Finally, each weighted subband is encoded into an embedded audio
bitstream using bit-plane coding, where each bit plane is coded
into one layer or data unit (DU). FIG. 2 illustrates the syntax of
a conventional scalable audio bitstream for one (1) data unit (DU)
of one (1) coded bit-plane. The DU seen in FIG. 2 is formed by a
process where each weighted subband of audio data is encoded into
an embedded bitstream using bit-plane coding. Each bit plane is
coded into one (1) layer or DU. FIG. 2 demonstrates that each DU in
the audio bitstream includes strings of significance bit and
strings of sign bits. All of the strings of the significance and
sign bits precede a string of refinement bits in the DU. The DU can
be byte-aligned by the addition of dummy zeros to the end thereof
as seen in FIG. 2. In a scalable audio codec, the decoder can
quantize the DU in each bit-plane in the embedded audio bitstream
to produce quantized data of weighted subbands. The decoder can
then dequantize the quantized data of weighted subbands into audio
signals.
[0009] None of the sign bits or the refinement bits in the DU is
entropy coded. As such, bit errors among the sign and refinement
bits will not propagate. In contrast, the significance bits are
compressed with variable length codes (VLC). When an error occurs
in the portion of the DU that includes the coded significance bits
and the coded sign bits, the error will propagate to each of the
coded significance bits, the coded sign bits, and the coded
refinement bits. The multiplexing of the DUs makes the situation
more complex because when the decoder detects an error, the decoder
can not identify the exact location of the error. As a result, the
whole DU must be discarded, regardless of where the error occurs.
Thus, it would be an advance in the art to develop an ER audio
coding technique to reduce error propagation, to reduce error
propagation in a DU, and to reduce the discarding of DUs.

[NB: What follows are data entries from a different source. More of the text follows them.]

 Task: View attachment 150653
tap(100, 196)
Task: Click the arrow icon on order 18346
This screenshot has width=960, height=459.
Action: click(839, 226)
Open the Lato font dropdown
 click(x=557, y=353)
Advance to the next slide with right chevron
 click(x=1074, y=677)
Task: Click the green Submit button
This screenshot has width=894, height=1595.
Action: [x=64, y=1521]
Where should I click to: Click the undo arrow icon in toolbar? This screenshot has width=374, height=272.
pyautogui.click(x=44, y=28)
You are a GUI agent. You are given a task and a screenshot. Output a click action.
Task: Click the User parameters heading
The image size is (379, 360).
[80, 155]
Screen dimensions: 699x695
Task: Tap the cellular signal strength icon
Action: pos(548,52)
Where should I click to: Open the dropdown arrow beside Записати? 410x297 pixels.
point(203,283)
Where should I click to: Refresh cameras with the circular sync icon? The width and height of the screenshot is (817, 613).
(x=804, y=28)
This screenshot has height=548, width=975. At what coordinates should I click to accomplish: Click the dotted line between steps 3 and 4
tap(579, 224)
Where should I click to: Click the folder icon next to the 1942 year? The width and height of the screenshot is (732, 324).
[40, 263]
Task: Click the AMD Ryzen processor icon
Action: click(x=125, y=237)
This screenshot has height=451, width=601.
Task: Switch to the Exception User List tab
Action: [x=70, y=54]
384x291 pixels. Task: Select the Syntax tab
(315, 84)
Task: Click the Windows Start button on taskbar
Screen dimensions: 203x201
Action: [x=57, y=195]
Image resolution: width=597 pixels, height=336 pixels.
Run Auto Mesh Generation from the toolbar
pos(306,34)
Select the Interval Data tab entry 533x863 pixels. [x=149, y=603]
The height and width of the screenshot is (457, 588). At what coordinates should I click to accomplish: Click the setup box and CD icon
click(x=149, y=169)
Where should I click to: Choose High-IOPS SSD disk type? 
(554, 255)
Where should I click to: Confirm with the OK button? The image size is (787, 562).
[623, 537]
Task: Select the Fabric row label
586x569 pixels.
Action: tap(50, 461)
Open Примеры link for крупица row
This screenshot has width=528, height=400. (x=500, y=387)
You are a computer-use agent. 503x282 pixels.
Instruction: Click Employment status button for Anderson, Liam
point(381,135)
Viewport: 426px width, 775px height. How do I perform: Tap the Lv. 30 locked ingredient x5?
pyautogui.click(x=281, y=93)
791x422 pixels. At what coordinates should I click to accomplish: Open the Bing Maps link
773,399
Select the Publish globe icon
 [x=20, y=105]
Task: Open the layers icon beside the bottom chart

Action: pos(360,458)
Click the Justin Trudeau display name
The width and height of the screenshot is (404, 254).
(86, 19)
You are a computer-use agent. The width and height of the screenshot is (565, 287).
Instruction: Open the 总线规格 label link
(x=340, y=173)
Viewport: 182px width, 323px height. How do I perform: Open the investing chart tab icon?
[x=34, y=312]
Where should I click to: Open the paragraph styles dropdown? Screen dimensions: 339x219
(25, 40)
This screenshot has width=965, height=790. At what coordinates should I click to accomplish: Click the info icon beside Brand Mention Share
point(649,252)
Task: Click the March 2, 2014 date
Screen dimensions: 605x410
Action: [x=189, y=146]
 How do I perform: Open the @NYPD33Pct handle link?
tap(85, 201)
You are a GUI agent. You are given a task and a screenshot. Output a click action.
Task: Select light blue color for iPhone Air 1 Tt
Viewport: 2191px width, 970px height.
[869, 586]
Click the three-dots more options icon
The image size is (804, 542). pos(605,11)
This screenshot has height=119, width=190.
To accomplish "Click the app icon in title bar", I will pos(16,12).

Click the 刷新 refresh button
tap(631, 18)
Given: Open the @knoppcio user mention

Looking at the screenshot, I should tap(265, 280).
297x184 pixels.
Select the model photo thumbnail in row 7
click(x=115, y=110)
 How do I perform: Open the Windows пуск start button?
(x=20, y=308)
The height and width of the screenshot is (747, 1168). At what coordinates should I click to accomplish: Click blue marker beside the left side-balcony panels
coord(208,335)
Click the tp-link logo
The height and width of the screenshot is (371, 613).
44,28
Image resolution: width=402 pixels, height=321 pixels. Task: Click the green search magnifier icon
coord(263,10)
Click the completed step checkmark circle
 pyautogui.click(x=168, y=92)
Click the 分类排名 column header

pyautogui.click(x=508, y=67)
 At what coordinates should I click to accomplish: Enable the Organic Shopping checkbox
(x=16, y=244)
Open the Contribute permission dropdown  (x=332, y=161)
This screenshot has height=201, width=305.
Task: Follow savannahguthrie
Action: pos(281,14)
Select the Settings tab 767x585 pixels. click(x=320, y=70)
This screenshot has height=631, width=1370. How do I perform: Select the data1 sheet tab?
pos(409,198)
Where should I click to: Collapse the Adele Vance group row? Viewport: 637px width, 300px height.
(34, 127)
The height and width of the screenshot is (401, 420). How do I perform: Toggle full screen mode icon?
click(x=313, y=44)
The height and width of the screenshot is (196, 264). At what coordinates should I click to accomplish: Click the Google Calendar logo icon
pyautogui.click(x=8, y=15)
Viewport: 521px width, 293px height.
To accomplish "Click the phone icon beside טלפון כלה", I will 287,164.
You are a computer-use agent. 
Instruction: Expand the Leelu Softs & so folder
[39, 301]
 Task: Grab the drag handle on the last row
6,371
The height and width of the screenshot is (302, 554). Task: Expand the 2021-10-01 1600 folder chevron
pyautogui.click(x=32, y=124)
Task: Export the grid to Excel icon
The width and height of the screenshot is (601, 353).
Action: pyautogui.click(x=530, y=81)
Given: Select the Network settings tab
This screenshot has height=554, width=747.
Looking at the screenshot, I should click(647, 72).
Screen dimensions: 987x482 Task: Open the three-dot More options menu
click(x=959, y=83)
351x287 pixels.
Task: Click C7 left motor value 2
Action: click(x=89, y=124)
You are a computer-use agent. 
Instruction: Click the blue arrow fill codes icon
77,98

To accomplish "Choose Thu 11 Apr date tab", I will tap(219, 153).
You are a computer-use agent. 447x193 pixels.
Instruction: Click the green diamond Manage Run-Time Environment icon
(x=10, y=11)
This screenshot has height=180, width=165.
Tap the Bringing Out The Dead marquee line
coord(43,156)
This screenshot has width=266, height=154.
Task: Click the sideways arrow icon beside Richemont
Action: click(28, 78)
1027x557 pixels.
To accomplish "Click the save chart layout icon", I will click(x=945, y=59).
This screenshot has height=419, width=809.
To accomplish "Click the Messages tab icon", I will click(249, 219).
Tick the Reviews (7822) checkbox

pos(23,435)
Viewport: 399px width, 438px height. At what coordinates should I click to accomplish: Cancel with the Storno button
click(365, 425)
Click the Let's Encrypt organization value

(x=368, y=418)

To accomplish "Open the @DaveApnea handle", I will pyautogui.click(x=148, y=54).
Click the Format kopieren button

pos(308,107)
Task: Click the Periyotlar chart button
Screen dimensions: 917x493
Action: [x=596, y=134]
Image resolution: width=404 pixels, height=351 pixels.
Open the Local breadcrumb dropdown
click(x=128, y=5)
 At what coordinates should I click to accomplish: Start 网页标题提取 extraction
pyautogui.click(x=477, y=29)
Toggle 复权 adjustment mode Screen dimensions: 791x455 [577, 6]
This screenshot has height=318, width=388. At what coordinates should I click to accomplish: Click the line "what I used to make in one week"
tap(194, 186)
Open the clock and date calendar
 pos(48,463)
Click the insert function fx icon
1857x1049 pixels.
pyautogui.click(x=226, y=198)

Consequently, there is a need for improved methods, apparatuses,
computer programs, data structures, and systems that can provide
such a capability.
BRIEF SUMMARY OF THE INVENTION
[0010] A rate-distortion based bit allocation scheme based upon
network status is used, in accordance with embodiments of the
present invention, to determine both a channel-coding rate of a
channel encoder and a source-coding rate for a source encoder so as
to minimize the expected end-to-end distortion for the scalable
audio streaming.
[0011] In other embodiments of the present invention, techniques
are used for error resilient scalable audio streaming of increasing
quality layers over wireless networks. Unequal error protection is
applied as a layered-product-code by way of row and column channel
protection codes for the different layers based on their respective
quality impact so as to handle random bit errors and packet losses
simultaneously. The row and column channel protection codes are
included with the increasing quality layers in a logical
arrangement into respective columns. Each column is logically
arranged into rows where each row has row channel protection codes
for the respective row and each column has column channel
protection codes that correspond to the respective layer. For the
corresponding row and column, each row contains the row protection
codes, and also contains either compressed audio data from the
respective layer or the column protection codes. For any column
including one layer that is of higher quality than that of another
column, the row and column protection codes are fewer and the
compressed audio data is greater.
[0012] In still further embodiments of the present invention, an
error resilient scalable audio source coding (ERSAC) scheme is
proposed for mobile applications in an end-to-end streaming
architecture for the delivery or streaming of audio bitstreams over
wireless IP channels and networks. Error-resilience and bitstream
scalability can be effectively enhanced by ERSAC in the delivery or
streaming of high-fidelity audio over wireless IP channels and
networks. ERSAC can be accomplished using a source encoding
algorithm that encodes streaming audio data while performing data
partitioning and reversible variable length coding (RVLC) in a
scalable audio bitstream so as to achieve error resilience, reduce
packet erasures errors, and reduce random bit errors. The data
partitioning is applied to limit error propagation between
different data partitions in a data unit (DU), while RVLC is used
by a source decoder as an error robustness scheme to locate errors
and minimize the propagation thereof.
[0013] In another embodiment of the present invention, streaming
data is encoded into data units with an encoding algorithm. Each
data unit includes a coded significance bits partition between a
coded refinement bits partition and a sign boundary mark (SBM) bits
partition. The SBM bits partition contains a string of sign
boundary mark bits that is not used in the encoding algorithm to
encode streaming audio data.
BRIEF DESCRIPTION OF THE DRAWINGS
[0014] FIG. 1 is flow diagram showing a detail view of a framework
for scalable audio streaming over a wireless network that includes
networked client/server machines.
[0015] FIG. 2 is an overview for explaining a conventional scalable
audio bitstream for one (1) data unit (DU) of one (1) coded
bit-plane in any of a variety of information mediums, such as a
recordable/reproducible compact disc (CD).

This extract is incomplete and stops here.